*PROBLEM TO WORK ON*
Of the lines listed below, return exactly those that run from the line containing "[Папа Франциск се" through the line containing "Как комунистите предадоха", both included.

*GIVEN DATA*
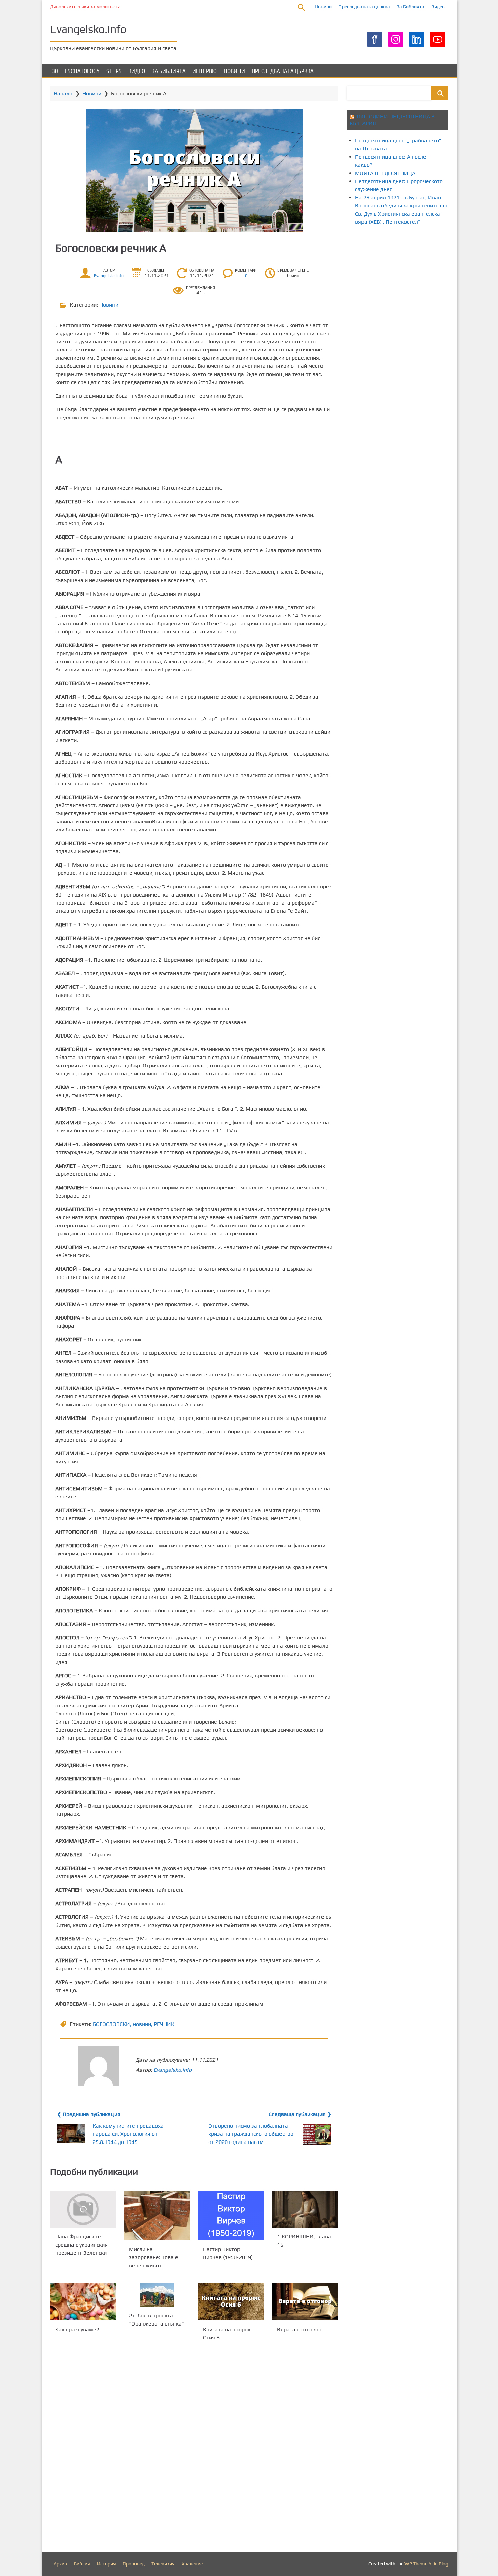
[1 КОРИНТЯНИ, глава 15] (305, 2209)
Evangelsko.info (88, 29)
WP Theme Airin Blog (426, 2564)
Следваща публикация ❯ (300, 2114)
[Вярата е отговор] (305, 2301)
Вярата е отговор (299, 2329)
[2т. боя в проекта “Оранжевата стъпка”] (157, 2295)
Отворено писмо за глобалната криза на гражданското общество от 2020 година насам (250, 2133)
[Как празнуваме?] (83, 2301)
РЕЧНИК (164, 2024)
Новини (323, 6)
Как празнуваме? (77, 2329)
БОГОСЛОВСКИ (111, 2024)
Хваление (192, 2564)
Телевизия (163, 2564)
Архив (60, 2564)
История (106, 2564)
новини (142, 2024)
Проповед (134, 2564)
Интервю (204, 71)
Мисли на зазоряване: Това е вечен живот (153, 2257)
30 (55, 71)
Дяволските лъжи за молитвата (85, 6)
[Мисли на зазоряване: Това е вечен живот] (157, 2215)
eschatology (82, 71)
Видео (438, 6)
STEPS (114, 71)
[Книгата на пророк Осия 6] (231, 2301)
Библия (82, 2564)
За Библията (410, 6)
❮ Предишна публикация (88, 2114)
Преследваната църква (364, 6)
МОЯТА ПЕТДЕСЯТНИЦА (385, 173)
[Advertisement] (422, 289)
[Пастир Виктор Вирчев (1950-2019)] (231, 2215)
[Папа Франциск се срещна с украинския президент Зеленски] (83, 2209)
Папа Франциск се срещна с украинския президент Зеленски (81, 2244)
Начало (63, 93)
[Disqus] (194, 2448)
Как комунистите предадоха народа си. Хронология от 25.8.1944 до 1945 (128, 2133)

==

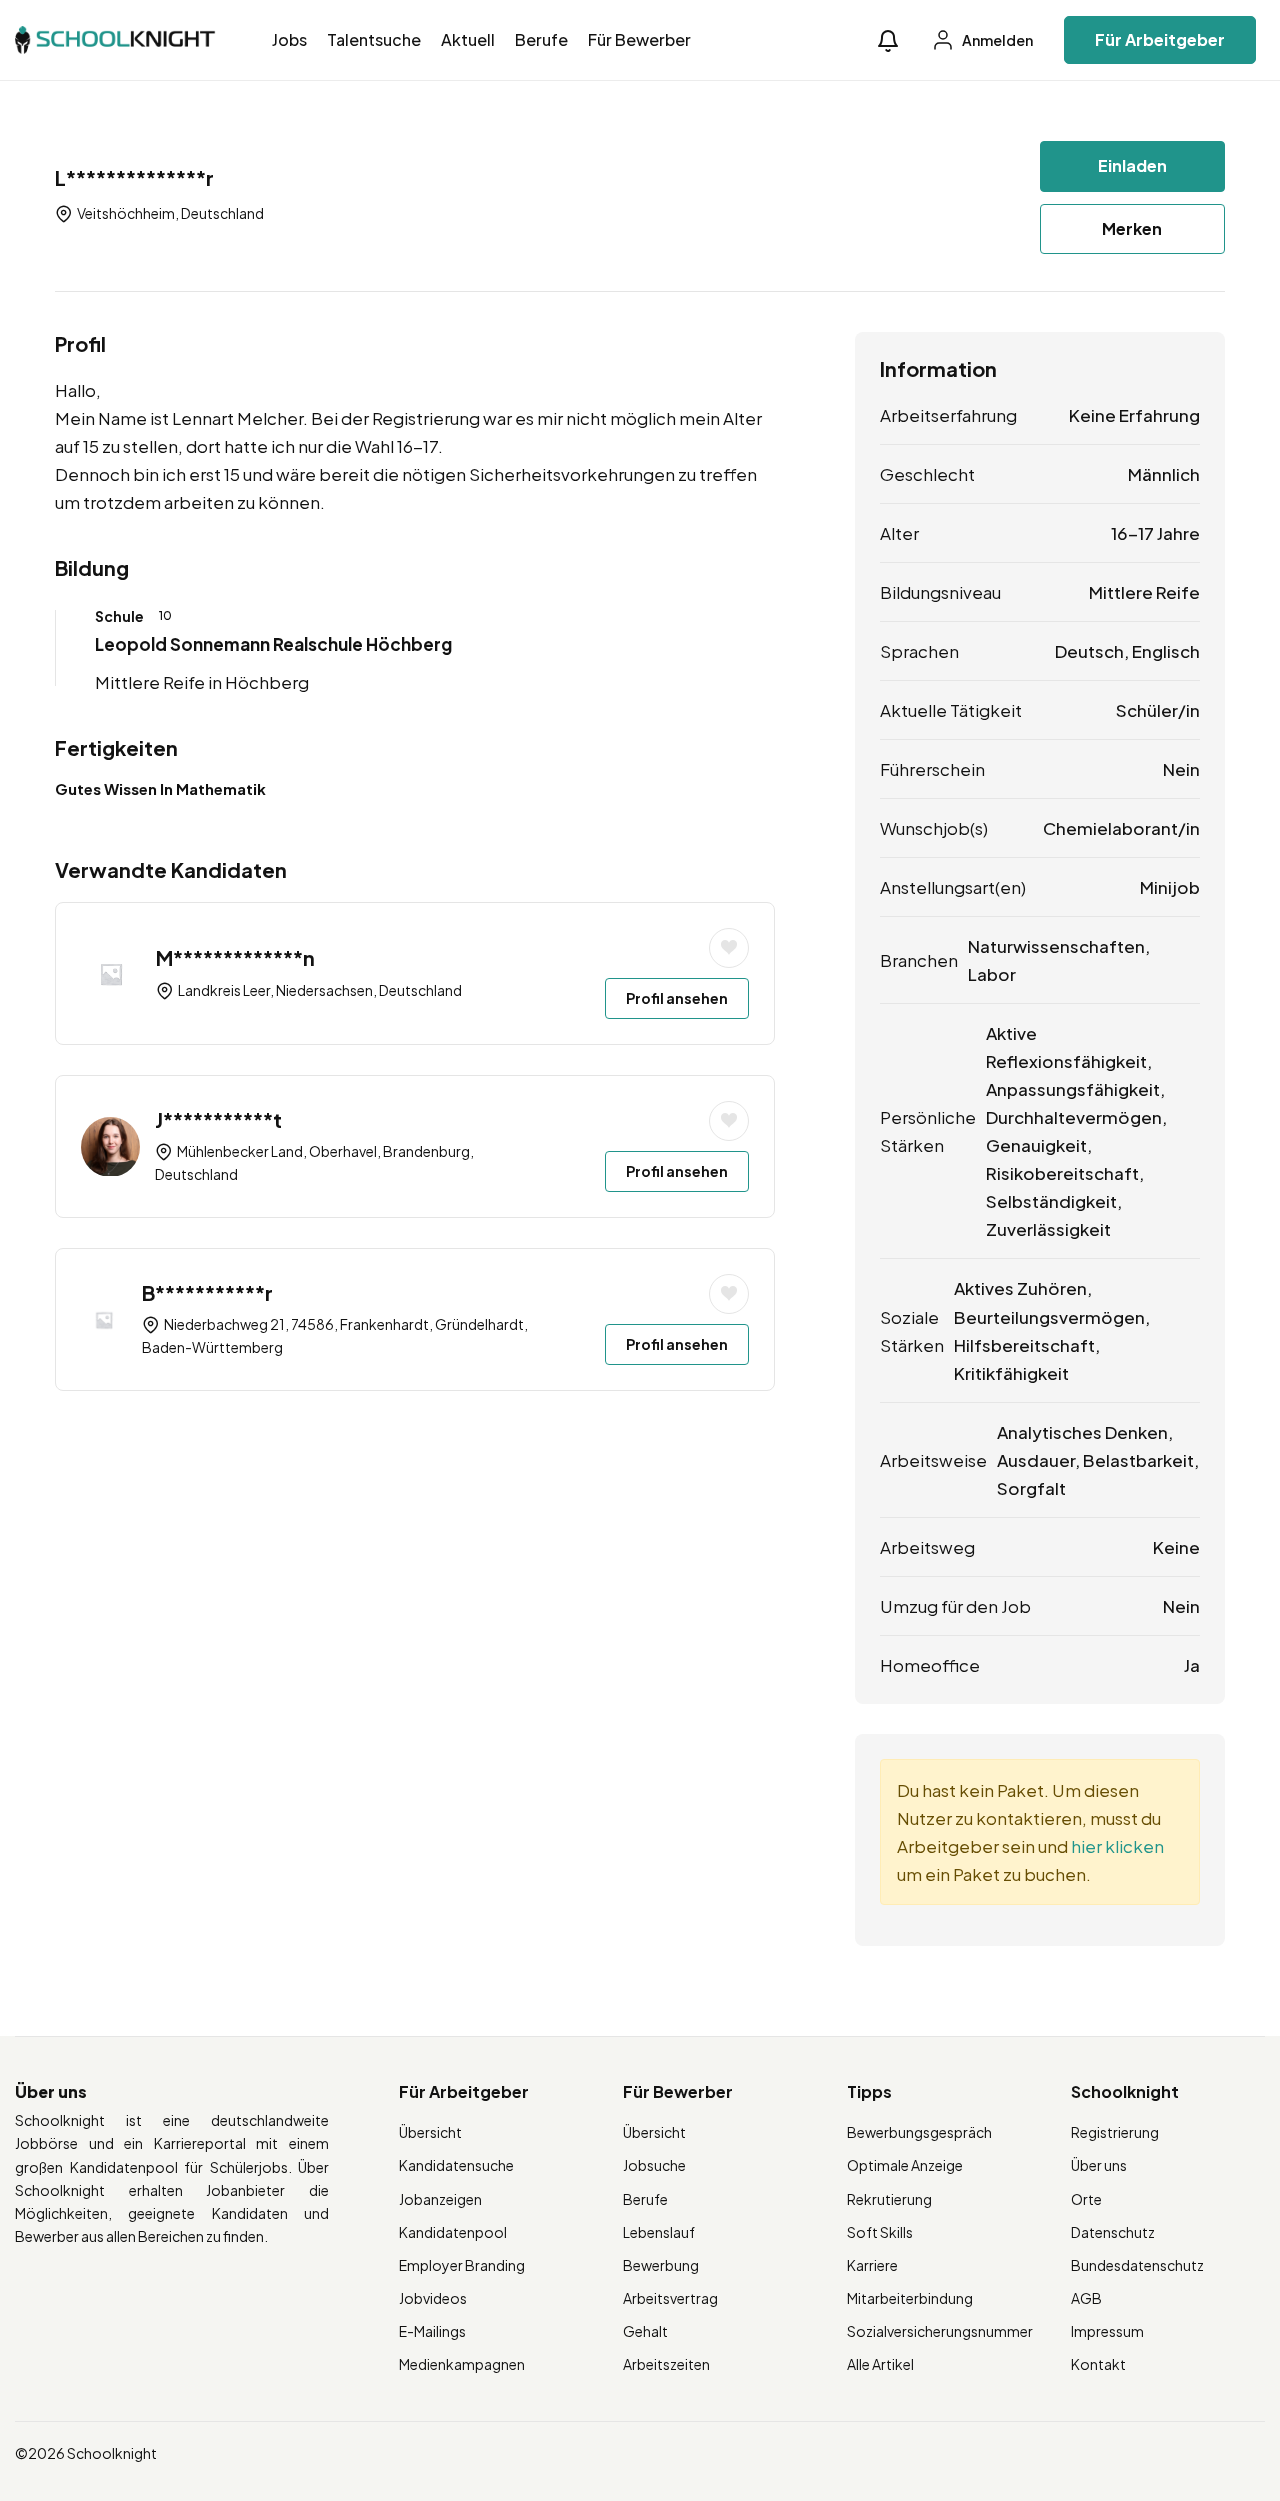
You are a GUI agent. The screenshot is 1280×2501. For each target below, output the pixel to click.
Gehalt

*SOLUTION*
[Папа Франциск се срещна с украинския президент Зеленски] (83, 2209)
Папа Франциск се срещна с украинския президент Зеленски (81, 2244)
Начало (63, 93)
[Disqus] (194, 2448)
Как комунистите предадоха народа си. Хронология от 25.8.1944 до 1945 (128, 2133)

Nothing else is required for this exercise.